Scarborough Community Council is naming the community garden east of the Campbell Estate on Kingston Road in honour of community leader Fred Johnson for his contributions to the community.
“We’ve all been blessed,” his wife Aileen Johnson said.
Mr. Fred, as he was affectionately known by his family and friends, lived in Guildwood Village. He served as a councillor in Scarborough from 1988 until amalgamation in 1997.
He founded the Scarborough Girl’s Hockey League and East Scarborough’s first drop-in centre for youth. Johnson also served 20 years on the Guildwood Village Community Association.
“I can’t be accused of lionizing him after his death because I’ve been doing it my entire life,” said Aileen, who recalled her husband’s numerous community efforts.
Johnson requested the president of the girls league be a woman. That fact, according to Aileen, was what council was most taken aback by when the motion to have the park renamed was brought forth.
“He was ahead of his time,” said Aileen. “Some of the girls have been able to receive scholarships to various universities and colleges because of the league.”
Johnson’s contributions to the community left many saddened by his recent death. Aileen said she’s received letters from all over the world by people whose lives Johnson touched.
Johnson — who was also a King Scout, the highest honour a Boy Scout can receive — lived every day by the scouts’ code, according the Aileen.
“He lived that scout’s honour for God and his country,” Aileen said.
Johnson would fill up local ice rinks with water, often by himself, she said, though he would tell her he just helped.

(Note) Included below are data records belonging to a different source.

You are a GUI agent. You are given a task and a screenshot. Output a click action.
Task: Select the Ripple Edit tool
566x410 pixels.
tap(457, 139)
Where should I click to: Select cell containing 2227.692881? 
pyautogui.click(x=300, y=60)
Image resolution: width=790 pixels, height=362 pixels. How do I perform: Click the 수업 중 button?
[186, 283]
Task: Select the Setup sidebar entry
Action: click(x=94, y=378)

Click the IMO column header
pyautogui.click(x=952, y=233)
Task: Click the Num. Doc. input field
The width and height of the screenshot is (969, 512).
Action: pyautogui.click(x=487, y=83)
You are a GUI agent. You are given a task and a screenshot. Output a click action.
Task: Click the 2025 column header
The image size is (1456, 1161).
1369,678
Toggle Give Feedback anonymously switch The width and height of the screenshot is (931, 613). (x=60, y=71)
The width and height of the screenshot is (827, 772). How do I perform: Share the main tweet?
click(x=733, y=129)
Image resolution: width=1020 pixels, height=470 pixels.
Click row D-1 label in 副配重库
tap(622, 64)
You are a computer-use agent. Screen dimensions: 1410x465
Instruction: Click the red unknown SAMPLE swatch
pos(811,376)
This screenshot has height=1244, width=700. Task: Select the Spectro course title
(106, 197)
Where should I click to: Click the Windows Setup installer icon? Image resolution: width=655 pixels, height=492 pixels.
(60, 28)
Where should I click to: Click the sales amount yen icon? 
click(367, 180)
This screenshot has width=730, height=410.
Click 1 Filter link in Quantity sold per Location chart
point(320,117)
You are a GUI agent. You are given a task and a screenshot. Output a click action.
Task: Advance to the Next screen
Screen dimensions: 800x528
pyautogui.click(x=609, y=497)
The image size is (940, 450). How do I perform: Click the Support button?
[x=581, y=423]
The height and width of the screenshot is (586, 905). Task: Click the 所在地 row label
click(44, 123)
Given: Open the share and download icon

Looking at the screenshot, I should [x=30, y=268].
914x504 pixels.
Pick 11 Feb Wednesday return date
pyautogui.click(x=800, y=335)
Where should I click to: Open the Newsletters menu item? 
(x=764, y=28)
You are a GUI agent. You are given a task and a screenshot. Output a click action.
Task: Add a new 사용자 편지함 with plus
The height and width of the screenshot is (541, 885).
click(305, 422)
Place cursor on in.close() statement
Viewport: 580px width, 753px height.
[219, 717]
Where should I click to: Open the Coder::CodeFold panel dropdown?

He often spent countless hours flooding the rinks for neighbourhood kids, even though he could no longer skate himself.
“That’s the kind of guy he was,” said Aileen, explaining she would not have approved of his filling the rinks by himself if she had known.
It was not until shortly after his death Aileen was made aware of this act of kindness.
“He’s a tough act to follow,” said Aileen.
Johnson was a frequent donator to Centenary Hospital. According to Aileen, whenever a family member had a surgery there, he would often donate $100 to the hospital in appreciation.
This type of generosity was displayed in many of his community efforts, which led to him being named citizen of the year for Scarborough in 1978.
The motion to have the community garden renamed was spearheaded by Ward 36 councillor Brian Ashton.
“Cities are built on the neighbourhood man,” said Ashton.
Johnson was 77 when he died Aug. 24, just days after the Scarborough Community Council decided to name the piece of land where a community garden was built last year.
Ashton said this garden was chosen not only because it was still unnamed but because the garden is located in the community that Johnson served.
A celebration of Johnson’s life ceremony is to be held in October in conjunction with the dedication of the garden.